* [WHAT TO DO] In the listing below, locate the lines bearing the word "computer". Copy every one of them.
DATASET CONTENT: Begin
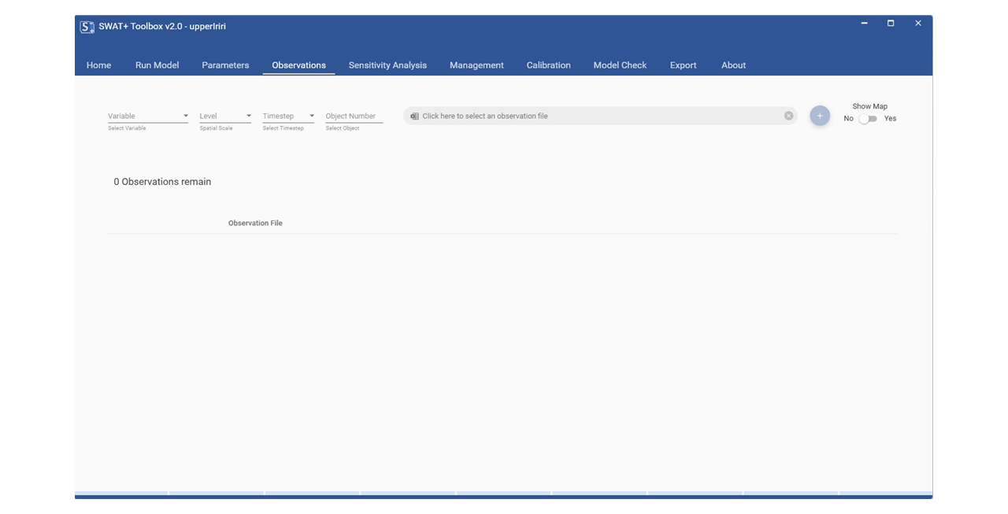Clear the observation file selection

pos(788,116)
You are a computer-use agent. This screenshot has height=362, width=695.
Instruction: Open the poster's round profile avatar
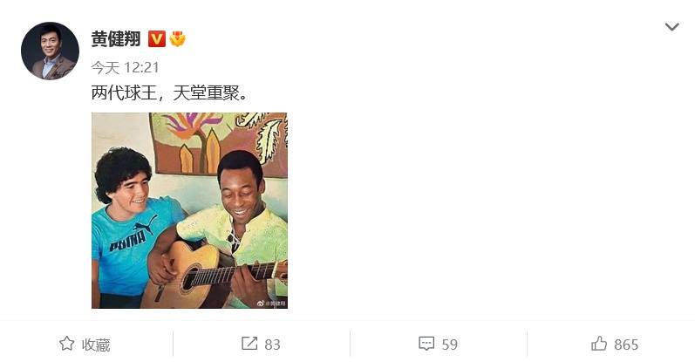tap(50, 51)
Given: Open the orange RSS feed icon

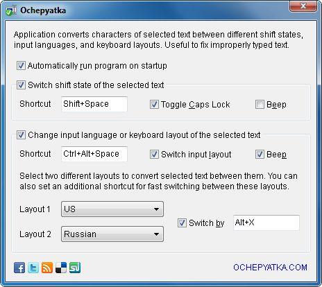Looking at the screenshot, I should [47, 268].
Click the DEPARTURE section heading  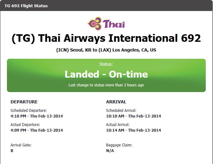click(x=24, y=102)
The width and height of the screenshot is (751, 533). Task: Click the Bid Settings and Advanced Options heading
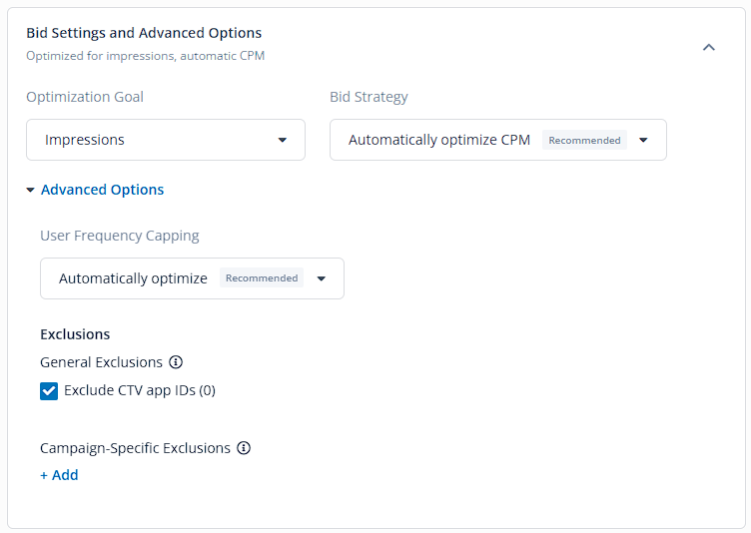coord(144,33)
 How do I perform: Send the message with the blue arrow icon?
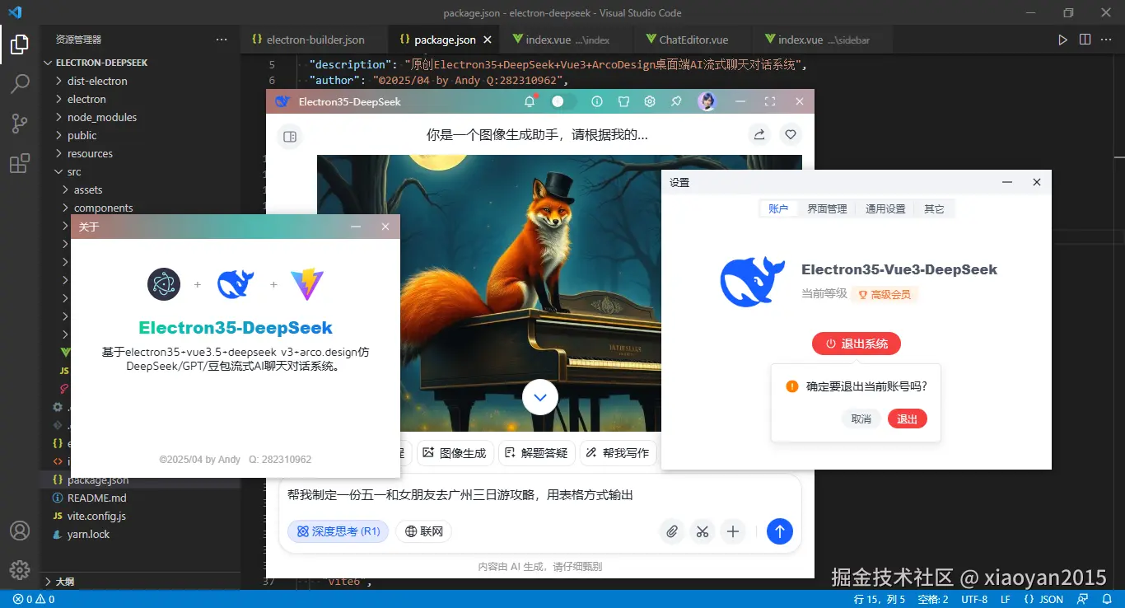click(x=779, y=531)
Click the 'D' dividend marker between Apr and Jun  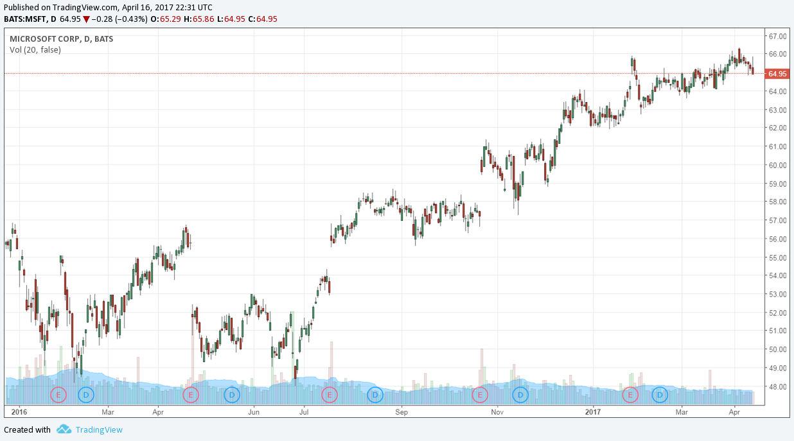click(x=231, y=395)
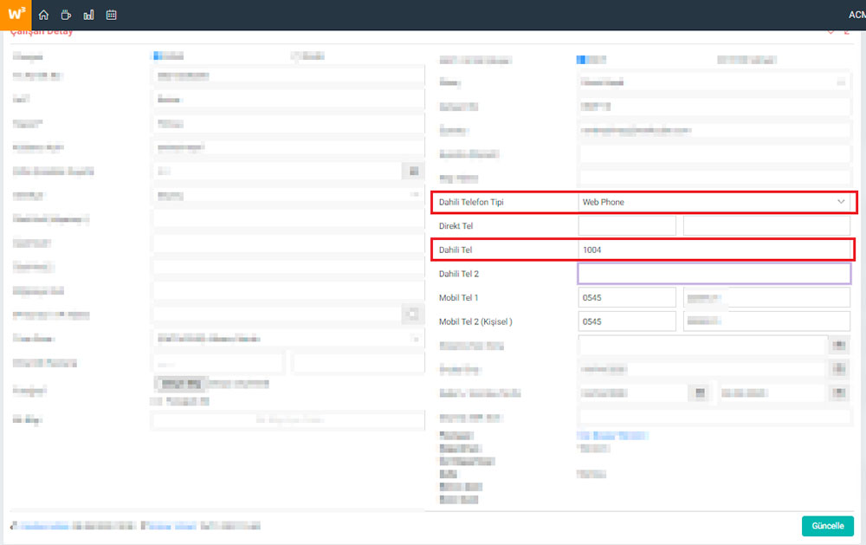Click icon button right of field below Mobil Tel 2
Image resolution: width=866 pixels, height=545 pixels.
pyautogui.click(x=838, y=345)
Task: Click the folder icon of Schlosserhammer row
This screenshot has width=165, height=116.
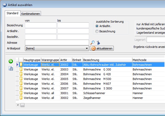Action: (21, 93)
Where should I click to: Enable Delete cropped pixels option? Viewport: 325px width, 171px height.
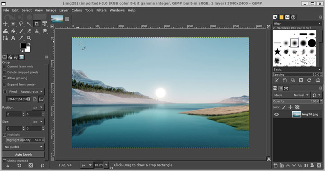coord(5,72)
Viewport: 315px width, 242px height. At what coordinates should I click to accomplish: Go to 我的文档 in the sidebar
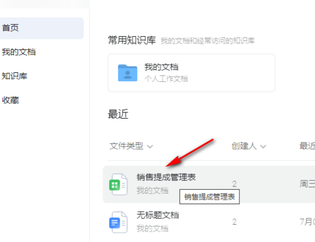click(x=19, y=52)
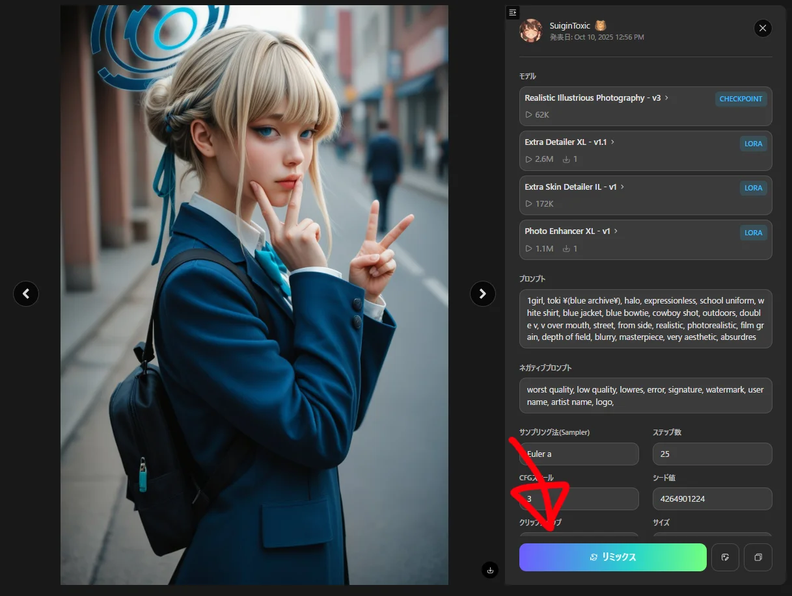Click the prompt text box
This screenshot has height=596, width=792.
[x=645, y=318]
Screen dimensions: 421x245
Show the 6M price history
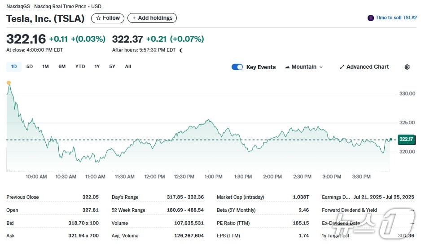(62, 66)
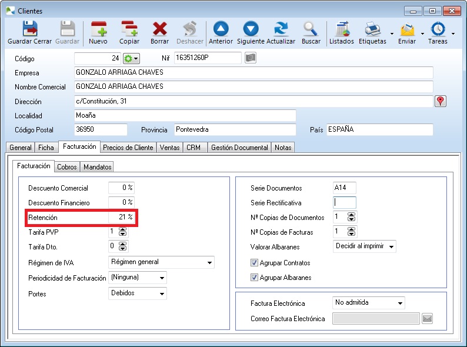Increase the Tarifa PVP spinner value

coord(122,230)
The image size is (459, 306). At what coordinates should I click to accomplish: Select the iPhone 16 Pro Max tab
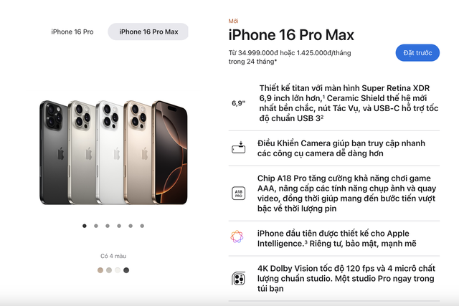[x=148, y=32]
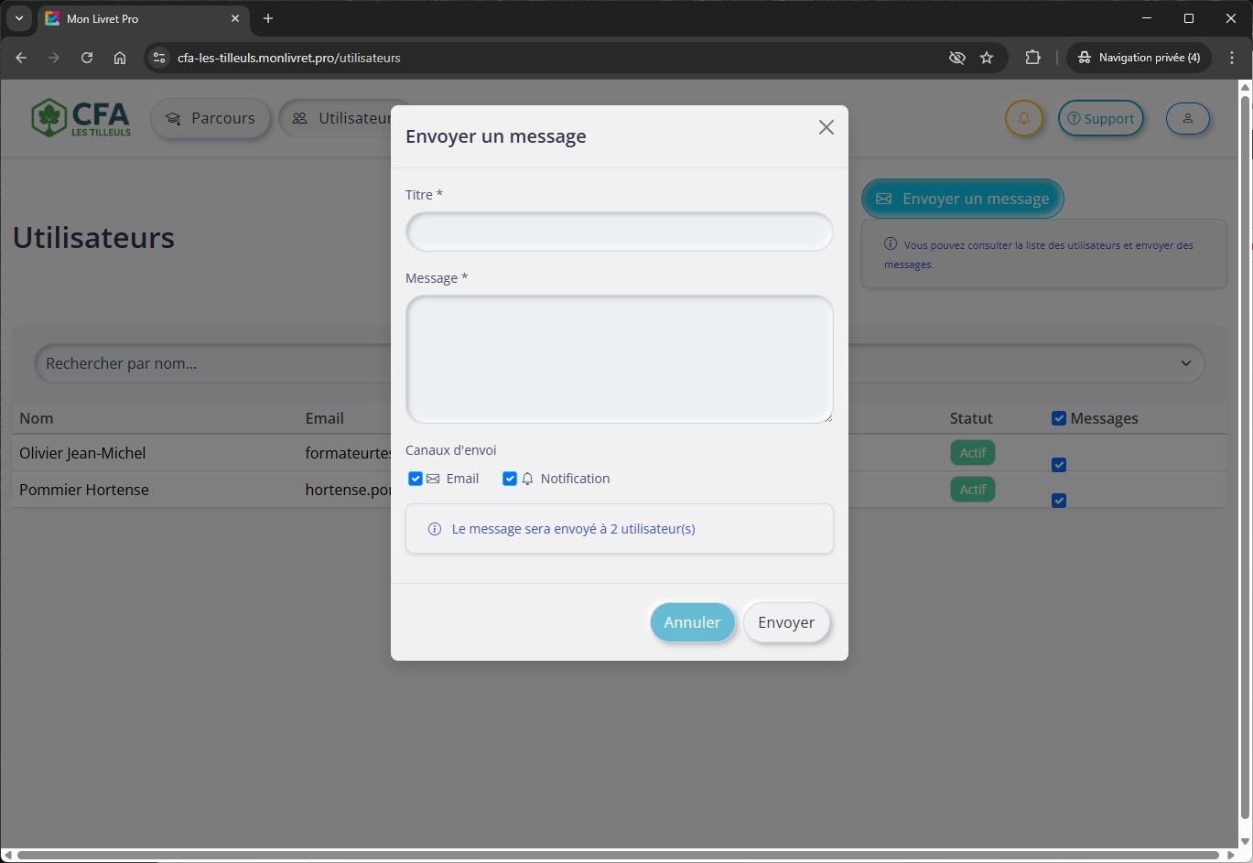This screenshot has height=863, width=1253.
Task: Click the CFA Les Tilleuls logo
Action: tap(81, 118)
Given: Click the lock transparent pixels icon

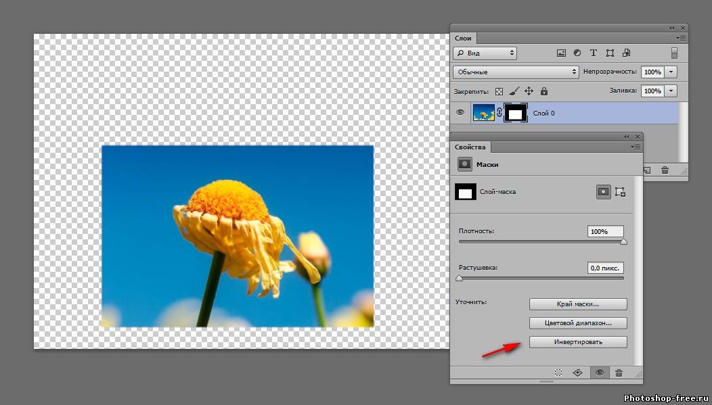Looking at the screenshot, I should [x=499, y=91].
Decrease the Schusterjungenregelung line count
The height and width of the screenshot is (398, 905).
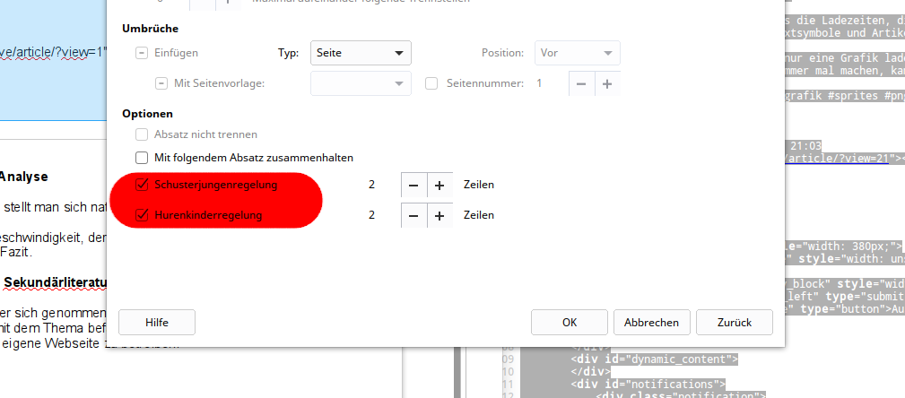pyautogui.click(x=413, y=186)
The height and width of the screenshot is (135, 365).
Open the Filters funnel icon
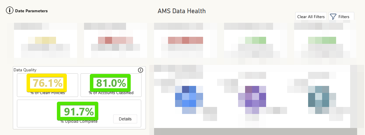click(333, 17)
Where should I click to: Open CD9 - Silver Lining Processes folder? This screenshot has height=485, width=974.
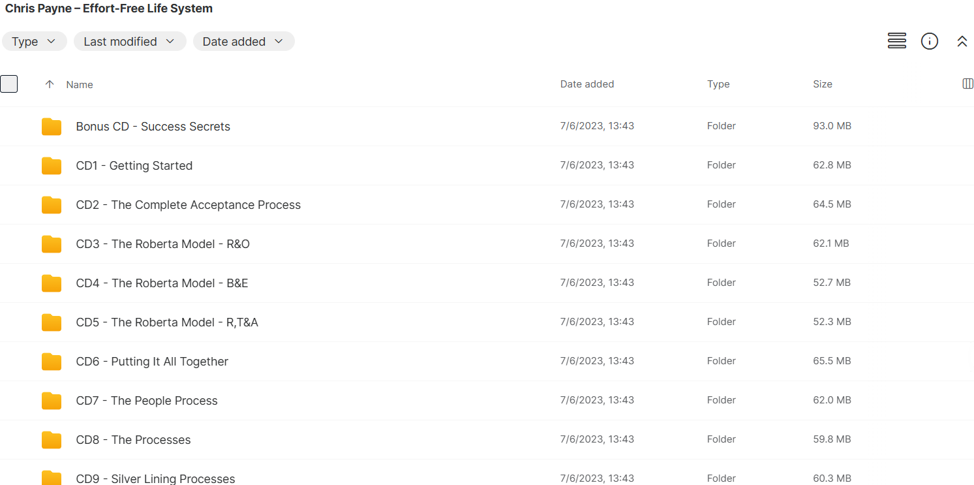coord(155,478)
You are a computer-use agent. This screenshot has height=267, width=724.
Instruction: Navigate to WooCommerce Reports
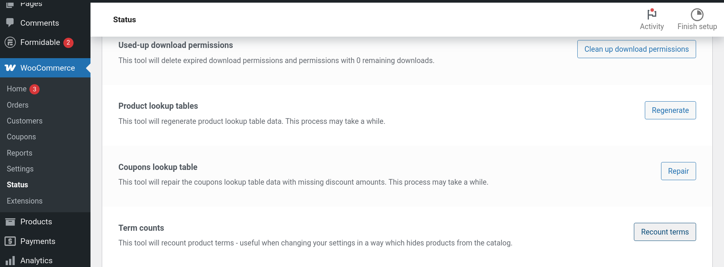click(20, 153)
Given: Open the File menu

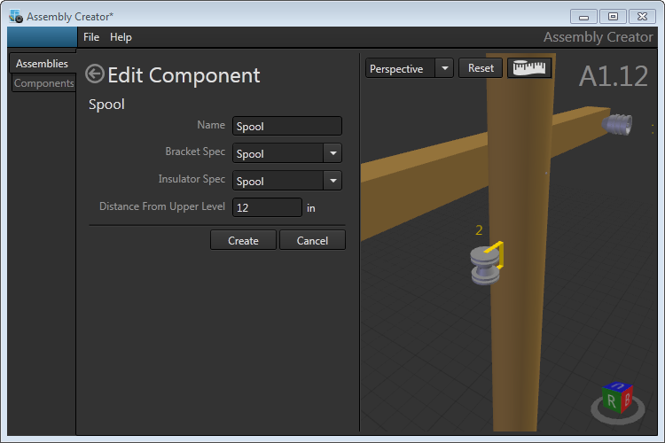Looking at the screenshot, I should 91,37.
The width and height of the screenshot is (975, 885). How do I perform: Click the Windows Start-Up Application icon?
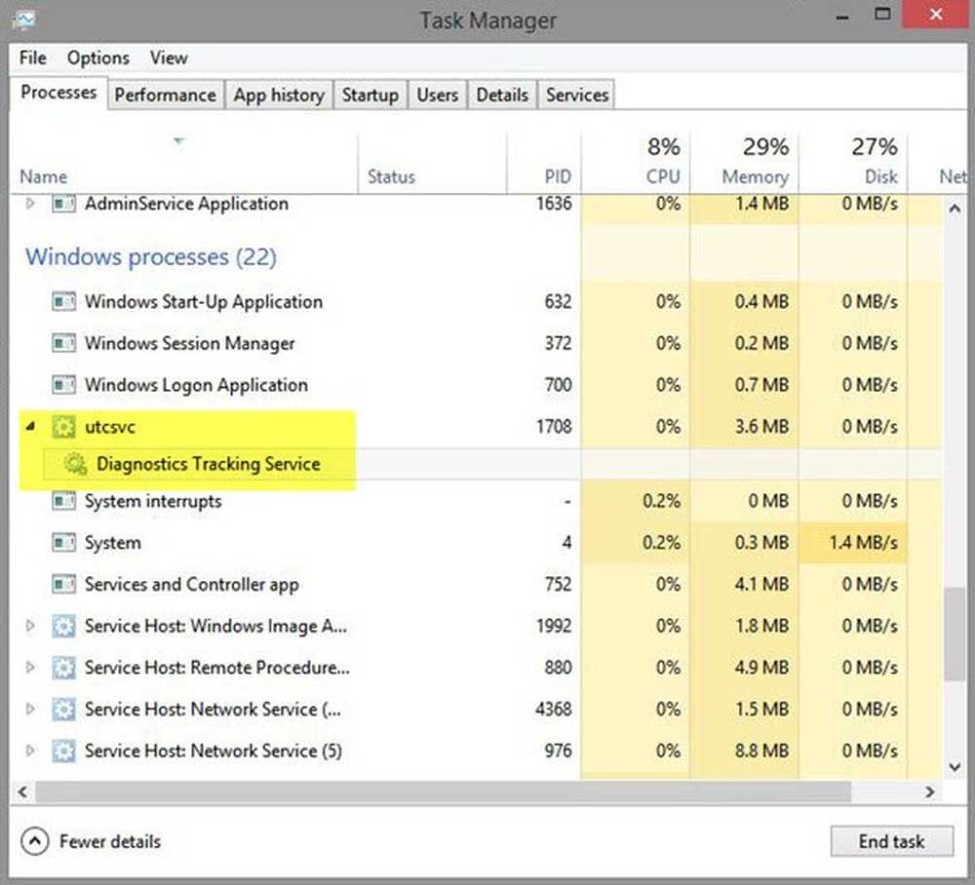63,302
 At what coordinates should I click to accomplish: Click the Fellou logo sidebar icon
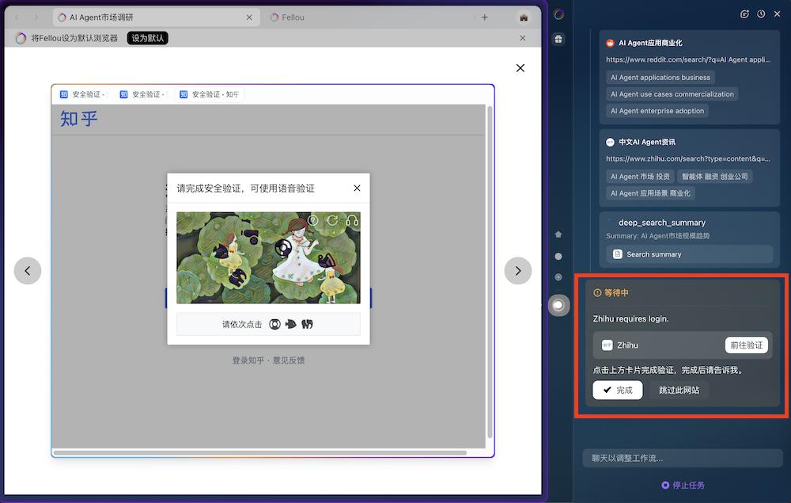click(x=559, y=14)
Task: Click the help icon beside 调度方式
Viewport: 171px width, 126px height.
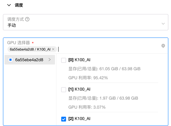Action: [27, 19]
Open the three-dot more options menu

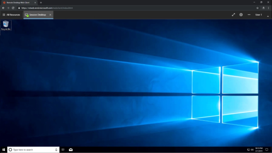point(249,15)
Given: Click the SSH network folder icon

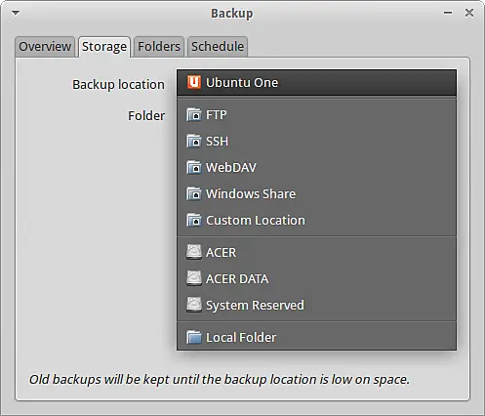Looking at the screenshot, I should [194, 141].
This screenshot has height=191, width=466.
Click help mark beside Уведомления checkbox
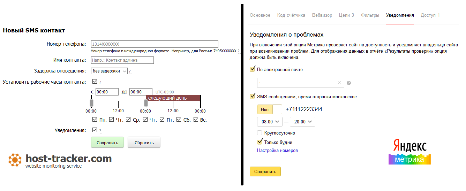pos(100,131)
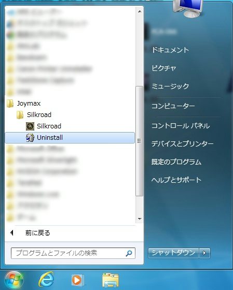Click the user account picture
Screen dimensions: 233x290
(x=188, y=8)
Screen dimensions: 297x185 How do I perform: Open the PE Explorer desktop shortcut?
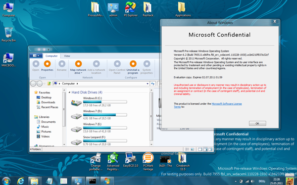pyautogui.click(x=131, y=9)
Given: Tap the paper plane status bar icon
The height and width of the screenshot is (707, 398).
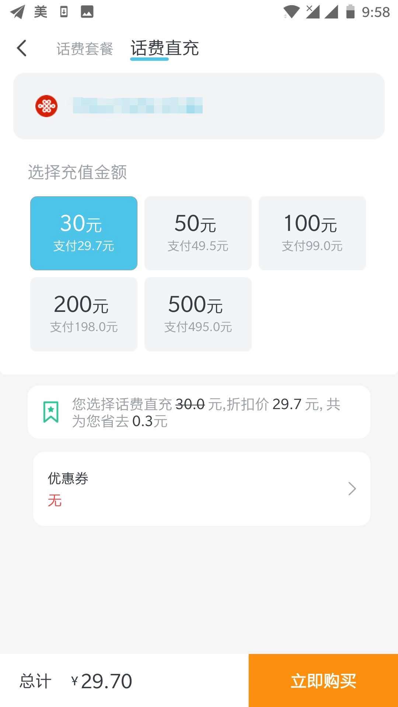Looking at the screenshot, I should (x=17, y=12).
DATASET CONTENT: End
* [SOLVED EXERCISE]
You are a computer-use agent. This screenshot has height=362, width=695.
You are a computer-use agent. This screenshot has height=267, width=724.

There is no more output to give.